So far this season, there are 14 qualified pitchers with a strikeout rate of 27 percent or higher. Some of the names on that list — Chris Sale, Max Scherzer, Jacob deGrom — are not surprises. Others, like Robbie Ray and Luis Severino, are young, hard-throwing pitchers coming into their own.
Then there’s Wade Miley. The 30-year-old lefthander plodded along for five-plus seasons with below average strikeout rates and just enough deception to manage a career 4.12 ERA in 1035 innings. He has a standard four-pitch mix that has remained relatively unchanged, save for a slight hike in curveball usage over the past few years. All in all, it was a very average profile that always left analysts baffled when he was traded for rather exorbitant packages two years in a row.
Turns out, there may have been a reason for that. Since arriving in Baltimore last July, Miley has racked up 98 strikeouts in 90 2⁄3 innings. His ERA was just as inflated last fall, but he currently has a 2.45 ERA with 43 strikeouts in 36 2⁄3 frames this spring.
Normally, this would suggest a major overhaul of a pitcher’s repertoire or approach. However, that hasn’t been the case with Miley. He still throws his four-seam fastball in the 91-92 mile per hour range, and has not significantly altered his pitch mix or delivery. Can the Tigers solve the riddle that is the new Wade Miley?
Baltimore Orioles (22-14) at Detroit Tigers (17-17)
Game 37 Pitching Matchup
Key matchup: Wade Miley vs. the outside corner
If there is any explanation to Miley’s newfound strikeout touch, it’s fastball location. In 2016, Miley used his fastball on both sides of the plate. He busted righties inside quite a bit, but that did not stop them from hitting .301/.351/.491 with 22 home runs against him.
This season, Miley has worked exclusively to his arm side to great effect. He has the aforementioned 2.45 ERA, and has limited opponents to just three home runs in 36 2⁄3 innings.
The low-and-away approach has been particularly effective against right-handed hitters, who are batting just .228 and slugging .317 against him in 2017. They are still getting on base at a .358 clip, but largely because they are able to lay off the outside fastball for plenty of walks.
Miley’s ability to locate his fastball in this game will go a long way in determining the outcome.
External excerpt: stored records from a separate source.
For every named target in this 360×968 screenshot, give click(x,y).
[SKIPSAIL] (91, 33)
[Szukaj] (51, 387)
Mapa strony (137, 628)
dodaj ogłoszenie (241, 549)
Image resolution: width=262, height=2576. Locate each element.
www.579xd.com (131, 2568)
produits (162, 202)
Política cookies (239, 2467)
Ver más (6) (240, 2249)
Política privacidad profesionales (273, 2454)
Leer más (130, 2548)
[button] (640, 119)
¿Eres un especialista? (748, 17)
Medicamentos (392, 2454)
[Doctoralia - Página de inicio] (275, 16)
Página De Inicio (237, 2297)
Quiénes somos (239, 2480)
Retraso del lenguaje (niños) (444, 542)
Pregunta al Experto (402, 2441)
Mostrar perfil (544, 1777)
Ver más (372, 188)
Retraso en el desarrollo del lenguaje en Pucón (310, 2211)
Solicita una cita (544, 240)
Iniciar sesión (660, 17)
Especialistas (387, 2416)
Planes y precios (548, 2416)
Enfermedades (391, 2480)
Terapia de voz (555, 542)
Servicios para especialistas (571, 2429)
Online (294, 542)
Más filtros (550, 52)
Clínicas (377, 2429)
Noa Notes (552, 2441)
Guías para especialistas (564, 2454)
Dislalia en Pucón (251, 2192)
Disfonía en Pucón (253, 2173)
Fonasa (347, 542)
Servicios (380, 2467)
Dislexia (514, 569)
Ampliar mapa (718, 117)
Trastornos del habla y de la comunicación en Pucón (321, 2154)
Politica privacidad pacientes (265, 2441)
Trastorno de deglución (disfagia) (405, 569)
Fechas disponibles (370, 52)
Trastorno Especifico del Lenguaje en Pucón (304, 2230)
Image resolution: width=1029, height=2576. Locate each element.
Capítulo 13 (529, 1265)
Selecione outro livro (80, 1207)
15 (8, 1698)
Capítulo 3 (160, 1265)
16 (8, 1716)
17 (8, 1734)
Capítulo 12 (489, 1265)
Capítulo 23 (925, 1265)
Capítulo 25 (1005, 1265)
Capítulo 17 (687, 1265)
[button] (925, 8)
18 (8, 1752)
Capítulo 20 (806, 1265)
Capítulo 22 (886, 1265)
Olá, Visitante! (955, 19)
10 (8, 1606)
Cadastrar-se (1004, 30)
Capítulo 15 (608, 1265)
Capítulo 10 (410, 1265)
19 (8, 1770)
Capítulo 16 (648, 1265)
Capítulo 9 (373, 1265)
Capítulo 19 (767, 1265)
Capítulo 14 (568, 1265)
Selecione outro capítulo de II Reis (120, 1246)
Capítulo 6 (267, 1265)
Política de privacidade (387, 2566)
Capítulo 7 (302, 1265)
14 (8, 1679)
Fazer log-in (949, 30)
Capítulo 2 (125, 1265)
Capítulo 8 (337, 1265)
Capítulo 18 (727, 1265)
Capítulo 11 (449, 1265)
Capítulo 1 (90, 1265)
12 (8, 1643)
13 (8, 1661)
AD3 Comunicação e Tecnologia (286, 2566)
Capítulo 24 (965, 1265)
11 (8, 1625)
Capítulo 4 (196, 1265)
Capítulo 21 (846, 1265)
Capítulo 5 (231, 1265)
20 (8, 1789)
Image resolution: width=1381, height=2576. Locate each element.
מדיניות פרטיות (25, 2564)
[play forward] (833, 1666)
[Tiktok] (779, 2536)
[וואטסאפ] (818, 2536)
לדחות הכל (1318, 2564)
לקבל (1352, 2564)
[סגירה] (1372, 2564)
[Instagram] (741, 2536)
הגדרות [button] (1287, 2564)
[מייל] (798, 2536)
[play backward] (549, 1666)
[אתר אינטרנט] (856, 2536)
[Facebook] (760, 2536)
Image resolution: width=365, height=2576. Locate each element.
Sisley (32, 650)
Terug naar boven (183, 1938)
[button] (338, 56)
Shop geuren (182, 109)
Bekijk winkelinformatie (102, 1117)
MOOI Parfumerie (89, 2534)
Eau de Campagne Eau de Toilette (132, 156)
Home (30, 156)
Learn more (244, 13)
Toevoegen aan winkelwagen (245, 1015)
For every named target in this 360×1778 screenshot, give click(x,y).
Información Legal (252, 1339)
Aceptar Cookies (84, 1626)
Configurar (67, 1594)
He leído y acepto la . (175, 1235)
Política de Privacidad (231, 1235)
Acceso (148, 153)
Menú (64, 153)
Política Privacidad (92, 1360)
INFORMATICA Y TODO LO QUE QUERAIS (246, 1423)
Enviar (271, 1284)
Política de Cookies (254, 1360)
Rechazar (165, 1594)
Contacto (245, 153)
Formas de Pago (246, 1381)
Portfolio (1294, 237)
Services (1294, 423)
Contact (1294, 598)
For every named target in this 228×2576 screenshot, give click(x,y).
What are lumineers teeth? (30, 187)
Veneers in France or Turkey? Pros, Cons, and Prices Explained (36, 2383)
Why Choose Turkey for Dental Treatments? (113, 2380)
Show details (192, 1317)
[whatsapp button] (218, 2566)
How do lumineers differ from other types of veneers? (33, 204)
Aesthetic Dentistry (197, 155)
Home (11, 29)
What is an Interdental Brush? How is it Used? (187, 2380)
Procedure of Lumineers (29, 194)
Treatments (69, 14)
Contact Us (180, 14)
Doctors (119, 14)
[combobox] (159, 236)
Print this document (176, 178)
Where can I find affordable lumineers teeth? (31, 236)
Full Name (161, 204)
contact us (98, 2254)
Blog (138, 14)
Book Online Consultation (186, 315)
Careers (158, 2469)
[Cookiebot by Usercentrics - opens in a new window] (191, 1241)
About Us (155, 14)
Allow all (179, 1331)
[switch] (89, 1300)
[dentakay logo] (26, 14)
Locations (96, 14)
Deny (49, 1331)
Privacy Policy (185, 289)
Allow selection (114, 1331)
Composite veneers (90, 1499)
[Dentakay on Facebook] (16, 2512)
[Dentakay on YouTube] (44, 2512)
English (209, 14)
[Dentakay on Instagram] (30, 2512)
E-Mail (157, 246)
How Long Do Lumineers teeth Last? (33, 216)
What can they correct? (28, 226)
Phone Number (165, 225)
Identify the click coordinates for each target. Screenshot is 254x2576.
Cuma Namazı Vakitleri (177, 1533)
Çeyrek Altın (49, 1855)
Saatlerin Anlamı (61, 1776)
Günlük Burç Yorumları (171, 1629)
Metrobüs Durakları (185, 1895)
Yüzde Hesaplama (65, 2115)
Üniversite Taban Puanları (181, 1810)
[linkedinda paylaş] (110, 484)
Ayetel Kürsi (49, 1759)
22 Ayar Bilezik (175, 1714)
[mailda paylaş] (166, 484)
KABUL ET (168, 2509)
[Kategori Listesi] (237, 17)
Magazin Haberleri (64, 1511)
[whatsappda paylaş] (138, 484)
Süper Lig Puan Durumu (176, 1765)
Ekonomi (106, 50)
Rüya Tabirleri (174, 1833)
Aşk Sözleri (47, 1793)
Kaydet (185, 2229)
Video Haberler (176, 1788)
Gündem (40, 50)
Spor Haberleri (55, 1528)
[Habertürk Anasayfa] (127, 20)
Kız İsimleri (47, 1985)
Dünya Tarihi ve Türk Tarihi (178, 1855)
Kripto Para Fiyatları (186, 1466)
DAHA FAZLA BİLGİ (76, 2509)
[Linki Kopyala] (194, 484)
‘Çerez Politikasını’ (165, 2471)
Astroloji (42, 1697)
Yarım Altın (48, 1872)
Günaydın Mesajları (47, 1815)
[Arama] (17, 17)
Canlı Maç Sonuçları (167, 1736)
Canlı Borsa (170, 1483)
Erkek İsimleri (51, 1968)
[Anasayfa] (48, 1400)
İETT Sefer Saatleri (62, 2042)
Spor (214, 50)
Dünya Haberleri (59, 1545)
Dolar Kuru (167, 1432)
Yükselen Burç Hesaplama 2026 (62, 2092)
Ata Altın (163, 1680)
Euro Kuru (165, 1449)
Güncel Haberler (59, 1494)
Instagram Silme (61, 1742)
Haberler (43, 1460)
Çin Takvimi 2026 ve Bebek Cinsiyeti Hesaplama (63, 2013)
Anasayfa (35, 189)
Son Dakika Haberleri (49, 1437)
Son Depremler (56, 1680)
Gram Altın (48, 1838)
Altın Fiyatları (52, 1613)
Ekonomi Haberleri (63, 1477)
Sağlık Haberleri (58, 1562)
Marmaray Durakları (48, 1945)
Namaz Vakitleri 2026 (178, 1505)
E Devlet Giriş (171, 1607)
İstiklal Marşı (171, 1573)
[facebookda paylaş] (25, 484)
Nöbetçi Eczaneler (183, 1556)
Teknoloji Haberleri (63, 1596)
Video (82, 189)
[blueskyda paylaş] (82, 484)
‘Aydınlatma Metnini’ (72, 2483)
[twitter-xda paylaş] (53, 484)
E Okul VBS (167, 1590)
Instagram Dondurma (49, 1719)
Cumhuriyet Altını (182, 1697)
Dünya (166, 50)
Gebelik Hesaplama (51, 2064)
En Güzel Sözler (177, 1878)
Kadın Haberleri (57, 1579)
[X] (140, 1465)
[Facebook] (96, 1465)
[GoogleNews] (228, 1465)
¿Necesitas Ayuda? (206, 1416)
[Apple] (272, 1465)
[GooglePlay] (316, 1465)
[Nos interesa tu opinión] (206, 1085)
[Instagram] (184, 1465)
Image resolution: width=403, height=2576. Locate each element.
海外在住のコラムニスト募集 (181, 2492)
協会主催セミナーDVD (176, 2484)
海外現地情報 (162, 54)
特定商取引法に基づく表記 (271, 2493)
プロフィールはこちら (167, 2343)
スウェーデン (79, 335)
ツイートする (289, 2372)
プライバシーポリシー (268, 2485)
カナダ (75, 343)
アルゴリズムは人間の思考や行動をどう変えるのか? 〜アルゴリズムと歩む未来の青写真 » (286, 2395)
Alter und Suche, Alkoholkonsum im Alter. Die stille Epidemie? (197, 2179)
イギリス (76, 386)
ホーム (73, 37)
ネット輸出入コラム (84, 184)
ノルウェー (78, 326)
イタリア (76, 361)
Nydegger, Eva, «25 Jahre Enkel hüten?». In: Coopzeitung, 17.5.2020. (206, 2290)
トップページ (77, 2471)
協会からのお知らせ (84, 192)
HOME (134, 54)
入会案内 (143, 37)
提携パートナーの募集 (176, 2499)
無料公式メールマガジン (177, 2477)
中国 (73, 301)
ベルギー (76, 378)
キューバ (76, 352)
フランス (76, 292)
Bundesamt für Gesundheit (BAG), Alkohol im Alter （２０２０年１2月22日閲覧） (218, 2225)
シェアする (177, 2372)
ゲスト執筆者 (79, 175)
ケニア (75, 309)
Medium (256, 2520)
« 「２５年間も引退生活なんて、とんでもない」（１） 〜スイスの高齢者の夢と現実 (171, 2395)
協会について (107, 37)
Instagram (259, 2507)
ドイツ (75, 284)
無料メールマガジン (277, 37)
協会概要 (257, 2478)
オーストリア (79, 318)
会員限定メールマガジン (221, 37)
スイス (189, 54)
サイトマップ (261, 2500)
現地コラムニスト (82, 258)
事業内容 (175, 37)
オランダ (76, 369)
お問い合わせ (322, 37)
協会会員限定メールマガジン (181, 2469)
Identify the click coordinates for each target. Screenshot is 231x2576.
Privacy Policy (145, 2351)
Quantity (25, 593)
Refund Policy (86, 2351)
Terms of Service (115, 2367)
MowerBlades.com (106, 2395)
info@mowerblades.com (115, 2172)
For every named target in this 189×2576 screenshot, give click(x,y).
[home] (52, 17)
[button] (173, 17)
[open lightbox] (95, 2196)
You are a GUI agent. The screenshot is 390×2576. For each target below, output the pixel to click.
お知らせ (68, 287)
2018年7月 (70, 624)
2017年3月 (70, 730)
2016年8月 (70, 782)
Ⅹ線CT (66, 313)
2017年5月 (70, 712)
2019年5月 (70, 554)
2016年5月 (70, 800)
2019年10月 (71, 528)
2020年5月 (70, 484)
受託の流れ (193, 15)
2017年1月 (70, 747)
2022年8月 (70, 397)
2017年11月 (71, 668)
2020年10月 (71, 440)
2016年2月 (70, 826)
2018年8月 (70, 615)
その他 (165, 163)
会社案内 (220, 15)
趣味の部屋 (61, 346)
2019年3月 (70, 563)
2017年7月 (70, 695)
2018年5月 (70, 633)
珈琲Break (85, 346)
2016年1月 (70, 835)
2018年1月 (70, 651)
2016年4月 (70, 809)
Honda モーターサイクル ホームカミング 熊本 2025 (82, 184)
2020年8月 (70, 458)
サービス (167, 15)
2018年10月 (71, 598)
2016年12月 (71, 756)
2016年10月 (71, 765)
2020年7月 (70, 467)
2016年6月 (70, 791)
The Tigers have used the opposite field more than any other team in baseball this season, and would feast on anything away and elevated. If Miley can locate on the lower outside corner — or convince Tigers hitters to chase — he should be just fine.
For as up-and-down as Matt Boyd has been this season, his outings have generally followed a distinct pattern. He was rocked for five runs in 2 1⁄3 innings at Chicago, then held the Minnesota Twins scoreless in his first home start. He only lasted 4 1⁄3 innings in a start at Minnesota, then worked back-to-back seven inning outings at Comerica Park in his next two starts.
As one might expect out of a young pitcher with a high fly ball rate, Boyd has fared much better in the spacious confines of Comerica Park. He has a 2.61 ERA and 0.97 WHIP in three home starts this season, and has limited opponents to hitting just .228/.299/.403 at Comerica Park in his career. The Orioles have struggled against left-handed starters this season as well, with a .241 batting average and .300 on-base percentage in 14 games.
Boyd gets back to .500 with another strong outing at home.